"And hence these travels?"

"Yes. When I lost sight of you in Paris I hewed a new route to notice. I played at being successful, bought my own pictures through dealers—incog., of course—at enormous prices. That tickled the ears of the Press."

"But how about commission?"

"Oh, the dealers earned it, and my money was well invested. I became talked about. The public knew nothing of my talent, and people love to talk of what they understand least."

"You belittle yourself, Bentham. You felt your work was sound—that you were bound to become great."
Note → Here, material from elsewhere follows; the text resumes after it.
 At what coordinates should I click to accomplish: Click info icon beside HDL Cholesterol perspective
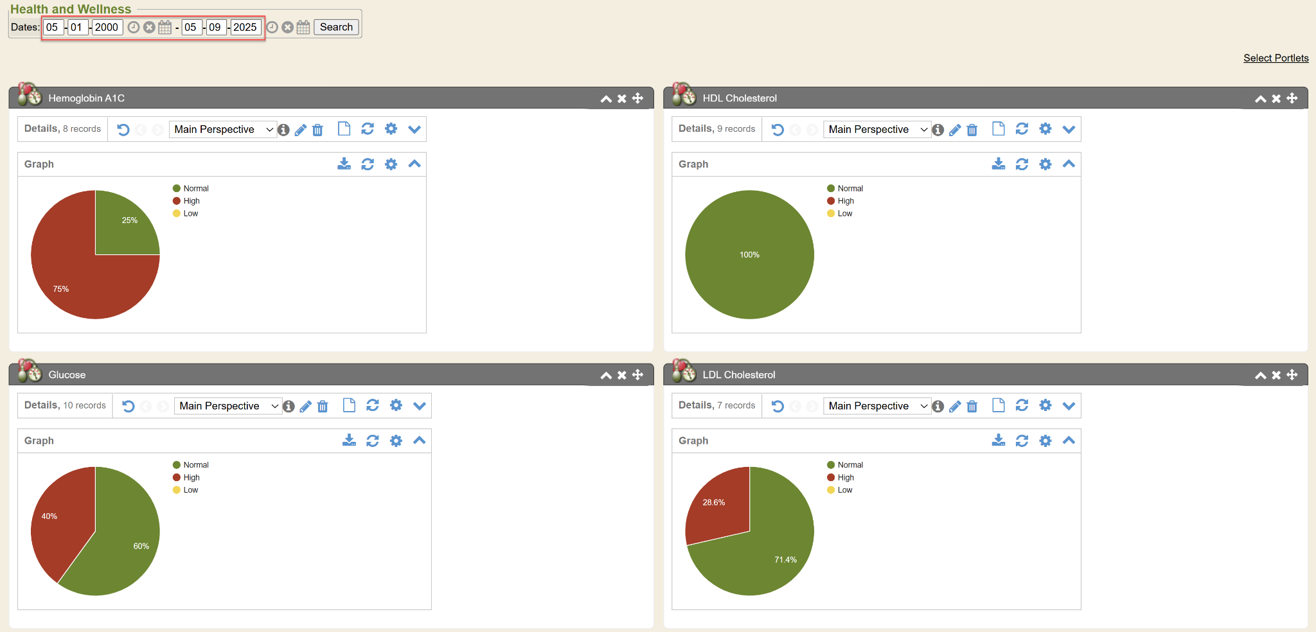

"True; otherwise I could not have stooped to play the charlatan. Without it my work might as well have been rotten for all the public could judge. Charlatanism is the only 'open sesame' to the world's cave, once you get inside you may be as honest as you please. All is fair in love or art or war, and there is a consolation in knowing that one's aim is Jesuitical, and not merely base. Had it not been for Mrs Brune—good soul—and the gambling instinct, I might be still, like you and Grey's 'gem of purest ray serene,' flashing my facets in the desert."

From Mrs Brune's portrait he devolved on one or two others of persons distinguished in the art sphere, whose autographs, with cordial or extravagant expressions of devotion, scrambled octopus-wise over the card.

"And here," he said, handling an album bound in chicken skin, adorned with the grace of Watteau's rurality—"here are my Flower Martyrs."

"What does that mean?" asked I, knowing him for an eccentric of eccentrics.

"Don't you remember the quotation, 'Butchered to make a Roman holiday?' It struck me once I should like to make an index of the flower lives that had been sacrificed on the Altar of Selfishness."